TASK BRIEF: Repeat all of the data precisely.

===== LISTED RECORDS

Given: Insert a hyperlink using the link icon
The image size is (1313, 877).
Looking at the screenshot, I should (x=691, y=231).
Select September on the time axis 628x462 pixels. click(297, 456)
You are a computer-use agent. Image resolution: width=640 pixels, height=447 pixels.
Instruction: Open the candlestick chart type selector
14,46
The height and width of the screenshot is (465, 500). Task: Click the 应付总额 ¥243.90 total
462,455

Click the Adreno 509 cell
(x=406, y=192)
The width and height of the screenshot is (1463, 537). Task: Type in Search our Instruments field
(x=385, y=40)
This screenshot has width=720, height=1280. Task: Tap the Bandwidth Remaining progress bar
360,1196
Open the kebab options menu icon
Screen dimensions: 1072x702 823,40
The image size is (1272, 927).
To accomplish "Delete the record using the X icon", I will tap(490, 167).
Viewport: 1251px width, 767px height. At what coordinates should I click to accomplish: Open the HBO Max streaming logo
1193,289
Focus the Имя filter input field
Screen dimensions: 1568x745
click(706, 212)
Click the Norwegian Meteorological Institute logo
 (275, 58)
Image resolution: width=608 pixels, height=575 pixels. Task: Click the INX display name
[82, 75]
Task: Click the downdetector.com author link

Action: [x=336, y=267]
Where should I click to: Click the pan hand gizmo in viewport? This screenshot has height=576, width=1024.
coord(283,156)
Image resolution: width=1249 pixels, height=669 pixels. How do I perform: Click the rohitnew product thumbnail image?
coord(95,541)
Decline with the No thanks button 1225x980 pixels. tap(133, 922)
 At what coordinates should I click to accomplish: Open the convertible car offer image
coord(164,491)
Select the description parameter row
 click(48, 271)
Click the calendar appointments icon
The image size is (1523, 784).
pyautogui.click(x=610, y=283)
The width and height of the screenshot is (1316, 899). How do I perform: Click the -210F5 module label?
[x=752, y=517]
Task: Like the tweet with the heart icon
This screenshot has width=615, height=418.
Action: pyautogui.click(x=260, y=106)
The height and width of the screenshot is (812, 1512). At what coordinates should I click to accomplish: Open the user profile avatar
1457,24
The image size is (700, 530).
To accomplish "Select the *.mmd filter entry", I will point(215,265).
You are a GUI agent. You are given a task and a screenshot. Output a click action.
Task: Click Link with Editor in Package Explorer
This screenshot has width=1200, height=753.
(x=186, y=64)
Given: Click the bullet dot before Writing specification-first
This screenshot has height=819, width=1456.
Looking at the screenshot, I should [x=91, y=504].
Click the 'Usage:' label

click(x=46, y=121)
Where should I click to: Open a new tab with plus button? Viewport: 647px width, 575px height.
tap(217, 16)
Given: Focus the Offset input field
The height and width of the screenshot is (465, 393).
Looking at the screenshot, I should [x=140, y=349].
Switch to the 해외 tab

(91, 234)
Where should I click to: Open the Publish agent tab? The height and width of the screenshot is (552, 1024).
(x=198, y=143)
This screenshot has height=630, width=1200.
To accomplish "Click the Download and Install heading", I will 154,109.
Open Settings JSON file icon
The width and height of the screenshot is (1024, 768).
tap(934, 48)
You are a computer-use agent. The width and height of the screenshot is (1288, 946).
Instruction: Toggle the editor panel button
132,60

==========

REPLY TO THE EXERCISE:
Given: Insert a hyperlink using the link icon
The image size is (1313, 877).
Looking at the screenshot, I should (x=691, y=231).
Select September on the time axis 628x462 pixels. click(297, 456)
You are a computer-use agent. Image resolution: width=640 pixels, height=447 pixels.
Instruction: Open the candlestick chart type selector
14,46
The height and width of the screenshot is (465, 500). Task: Click the 应付总额 ¥243.90 total
462,455

Click the Adreno 509 cell
(x=406, y=192)
The width and height of the screenshot is (1463, 537). Task: Type in Search our Instruments field
(x=385, y=40)
This screenshot has width=720, height=1280. Task: Tap the Bandwidth Remaining progress bar
360,1196
Open the kebab options menu icon
Screen dimensions: 1072x702 823,40
The image size is (1272, 927).
To accomplish "Delete the record using the X icon", I will tap(490, 167).
Viewport: 1251px width, 767px height. At what coordinates should I click to accomplish: Open the HBO Max streaming logo
1193,289
Focus the Имя filter input field
Screen dimensions: 1568x745
click(706, 212)
Click the Norwegian Meteorological Institute logo
 (275, 58)
Image resolution: width=608 pixels, height=575 pixels. Task: Click the INX display name
[82, 75]
Task: Click the downdetector.com author link

Action: [x=336, y=267]
Where should I click to: Click the pan hand gizmo in viewport? This screenshot has height=576, width=1024.
coord(283,156)
Image resolution: width=1249 pixels, height=669 pixels. How do I perform: Click the rohitnew product thumbnail image?
coord(95,541)
Decline with the No thanks button 1225x980 pixels. tap(133, 922)
 At what coordinates should I click to accomplish: Open the convertible car offer image
coord(164,491)
Select the description parameter row
 click(48, 271)
Click the calendar appointments icon
The image size is (1523, 784).
pyautogui.click(x=610, y=283)
The width and height of the screenshot is (1316, 899). How do I perform: Click the -210F5 module label?
[x=752, y=517]
Task: Like the tweet with the heart icon
This screenshot has width=615, height=418.
Action: pyautogui.click(x=260, y=106)
The height and width of the screenshot is (812, 1512). At what coordinates should I click to accomplish: Open the user profile avatar
1457,24
The image size is (700, 530).
To accomplish "Select the *.mmd filter entry", I will point(215,265).
You are a GUI agent. You are given a task and a screenshot. Output a click action.
Task: Click Link with Editor in Package Explorer
This screenshot has width=1200, height=753.
(x=186, y=64)
Given: Click the bullet dot before Writing specification-first
This screenshot has height=819, width=1456.
Looking at the screenshot, I should [x=91, y=504].
Click the 'Usage:' label

click(x=46, y=121)
Where should I click to: Open a new tab with plus button? Viewport: 647px width, 575px height.
tap(217, 16)
Given: Focus the Offset input field
The height and width of the screenshot is (465, 393).
Looking at the screenshot, I should [x=140, y=349].
Switch to the 해외 tab

(91, 234)
Where should I click to: Open the Publish agent tab? The height and width of the screenshot is (552, 1024).
(x=198, y=143)
This screenshot has height=630, width=1200.
To accomplish "Click the Download and Install heading", I will 154,109.
Open Settings JSON file icon
The width and height of the screenshot is (1024, 768).
tap(934, 48)
You are a computer-use agent. The width and height of the screenshot is (1288, 946).
Instruction: Toggle the editor panel button
132,60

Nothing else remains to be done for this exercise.